Abstract The immune system’s ability to eradicate cancer requires coordination between innate and adaptive immune cells. No other cell type bridges innate and adaptive immunity better than the dendritic cell (DC). For this reason, DCs, specifically the Batf3-dependent DC subset, are thought to be key to anti-tumor immunity. Although the anti-tumor functions of Batf3-dependent DCs have been well described in skin cancer, whether these DCs have similar anti-tumor functions in other cancers is unknown. Here we investigated the roles of Batf3-dependent DCs in colon cancer and paradoxically found that these DCs actually promote colon tumorigenesis.
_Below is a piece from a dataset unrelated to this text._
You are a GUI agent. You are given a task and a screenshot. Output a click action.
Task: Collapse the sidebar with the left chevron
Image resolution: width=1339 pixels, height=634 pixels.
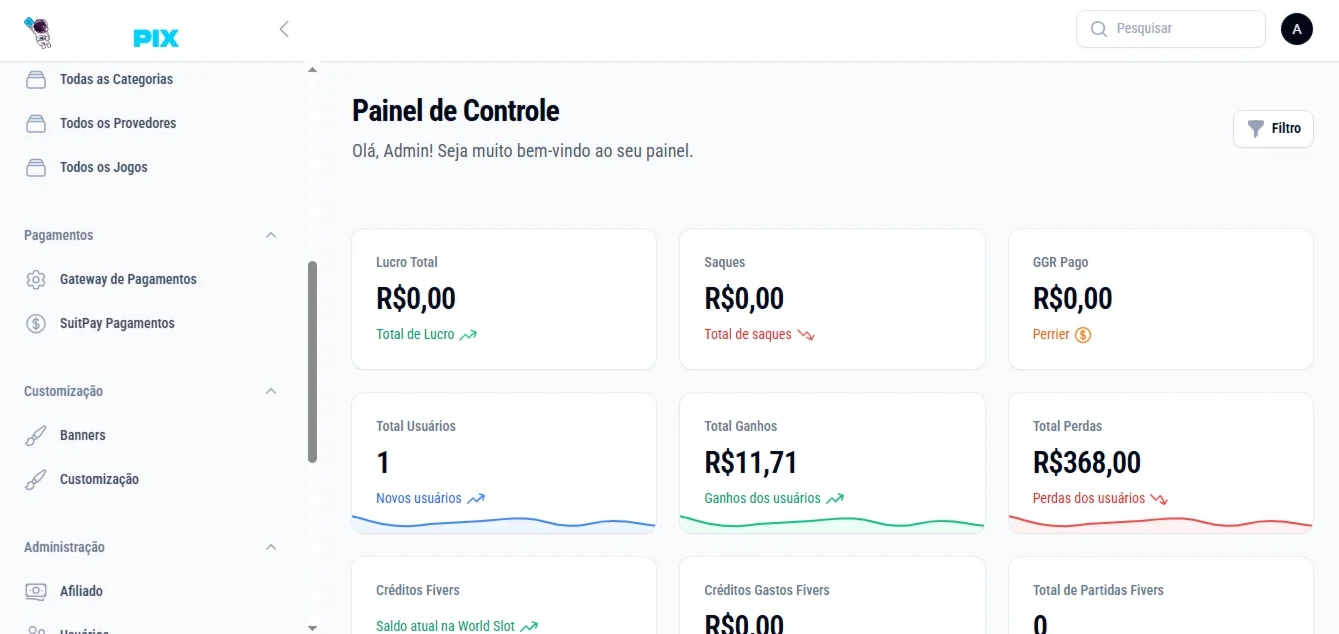pyautogui.click(x=284, y=29)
Thus, in a spontaneous colorectal cancer mouse model, loss of Batf3-dependent DCs resulted in decreased colon tumor number. Although Batf3-dependent DCs are best known for expanding IFNγ-producing T cells, in colon tumors, we surprisingly found that Batf3-dependent DCs were required to expand tumor-infiltrating γδT cells producing IL-17. IL-17 is known to promote colon tumorigenesis and our findings pinpoint IL-17-producing γδT cells as a key source of IL-17 for tumor growth, and surprisingly describe a requirement for Batf3-dependent DCs to expand an IL-17-producing T cell population. In addition, we identified tumor-infiltrating Batf3-dependent DCs uniquely upregulate high levels of PD-L1as a second mode of action to promote colon cancer. PD-L1 upregulation and high PD-L1 expression on Batf3-dependent DCs was specific within the tumor microenvironment. Collectively, these paradoxical pro-tumorigenic functions of Batf3-dependent DCs suggest that these DCs are not universally anti-tumor and that targeted therapies that modulate Batf3-dependent DCs could benefit colon cancer patients.